***** Fragmento del texto

Y cuando me percaté estaba rodeado por niños y adolescentes con sus respectivos profesores; de lejos era yo por entre aquel colegio el más veterano de la audiencia. Una situación que me perturbaba. Pensé en retirarme a medida que la muchachada se organizaba en el auditorio y que su vocinglería me envolvía. En cuanto haya posibilidad deserto, me dije. Tal oportunidad no se presentó porque en los pasadizos de entrefilas de sillas se atoraban los estudiantes y porque en esto llamaron al orden indicando que el conferencista estaba iniciando la disertación que allí nos convocaba. Así es que con poca resignación me acomodé en espera del mejor momento de hacer discretamente mutis por el foro.
La invitación a la conferencia me había llegado de París, sin que sospechara estuviese dirigida a estudiantes de colegio. Me creo haber superado ese tipo de charlas y pienso con cierto tufillo de inmodestia que estoy para otros menesteres de mayor envergadura. El conferencista: Christophe Galfard, francés, doctorado en Física en la Universidad de Cambridge bajo la tutela del mismísimo Stephen Hawking; una escala en Bogotá antes de acudir al Hay Festival 2018 de Cartagena para presentar su didáctico libro “El universo en tu mano”.
Apenas el científico es presentado, el universo entero con muchos de sus detalles nos llueve de su boca y de sus muy pedagógicos e impresionantes videos que apoyan sus argumentos. Comenzaron, entonces, con cada frase a centellear astros de todos los calibres con minucia de explicación, pero sin rimbombancias léxicas ni científicas. De inicio recordó que la nubecilla que a veces vemos en las noches claras no es otra cosa que la galaxia a la que pertenecemos: “La vía láctea”, una de los millones de millones que existen en el universo, y que dentro de cada una de ellas hay también millones de millones de cuerpos celestes de todo tipo con o sin rumbo aparente.

**********
***** Material proporcionado

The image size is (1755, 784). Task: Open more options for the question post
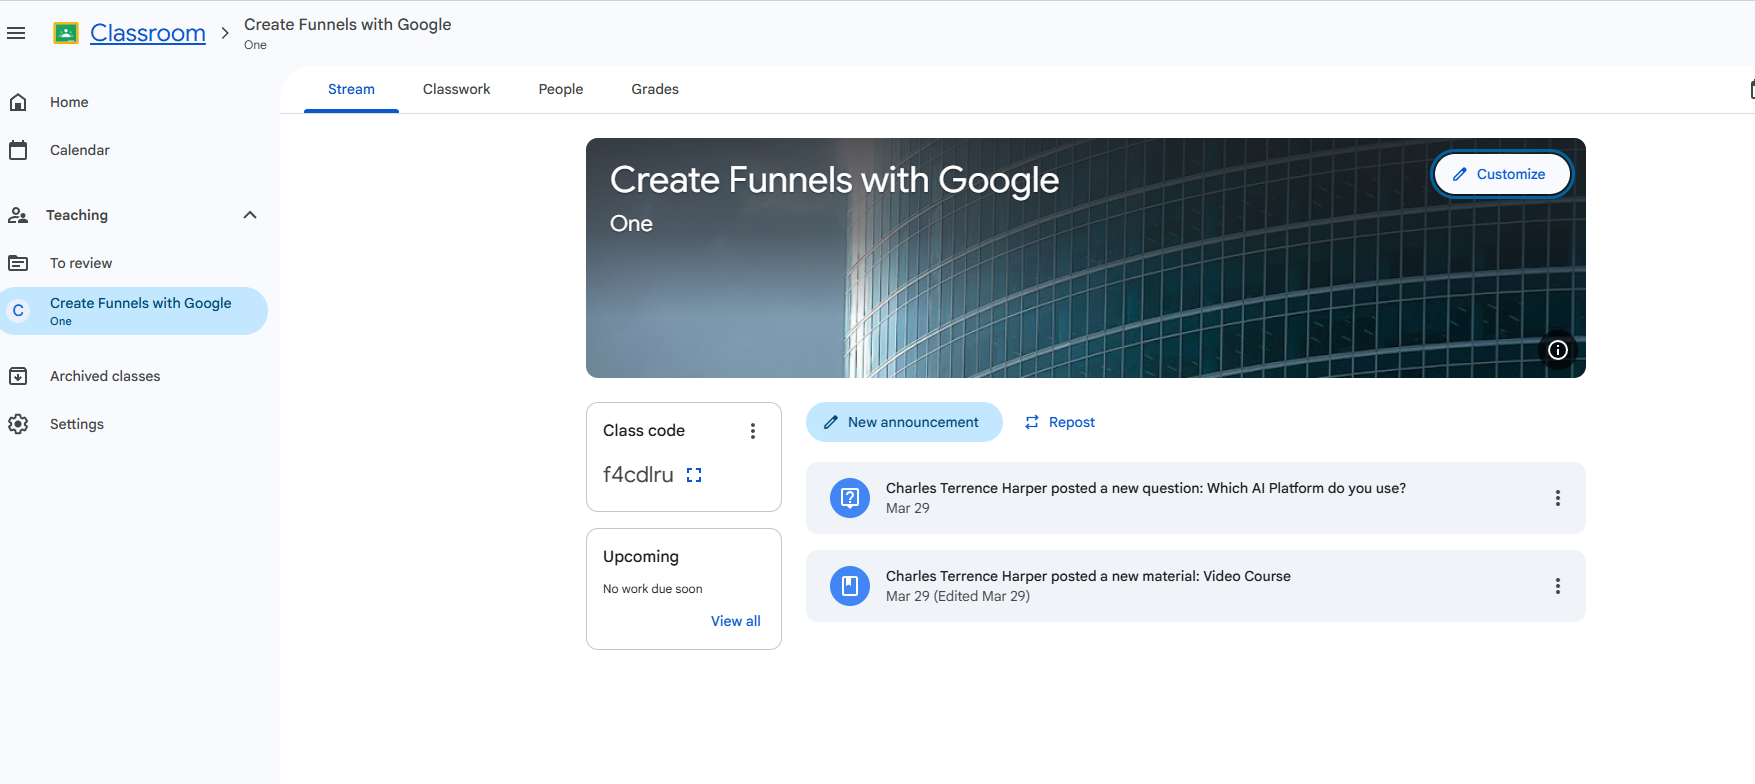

**********

| Ejercicio propuesto 1 |
Responde a estas preguntas con lo que dice el texto:
(a) ¿Quiénes rodeaban a quien narra al llegar al auditorio?
(b) ¿Bajo la tutela de quién se doctoró en Física Christophe Galfard?
(c) ¿Qué es la nubecilla que a veces vemos en las noches claras?
| Ejercicio propuesto 2 |
Cita del texto el tramo que va desde "Y cuando me" hasta "por el foro.".

| Respuesta esperada 1 |
(a) Niños y adolescentes con sus respectivos profesores.
(b) Stephen Hawking.
(c) La galaxia a la que pertenecemos, la Vía Láctea.

| Respuesta esperada 2 |
Y cuando me percaté estaba rodeado por niños y adolescentes con sus respectivos profesores; de lejos era yo por entre aquel colegio el más veterano de la audiencia. Una situación que me perturbaba. Pensé en retirarme a medida que la muchachada se organizaba en el auditorio y que su vocinglería me envolvía. En cuanto haya posibilidad deserto, me dije. Tal oportunidad no se presentó porque en los pasadizos de entrefilas de sillas se atoraban los estudiantes y porque en esto llamaron al orden indicando que el conferencista estaba iniciando la disertación que allí nos convocaba. Así es que con poca resignación me acomodé en espera del mejor momento de hacer discretamente mutis por el foro.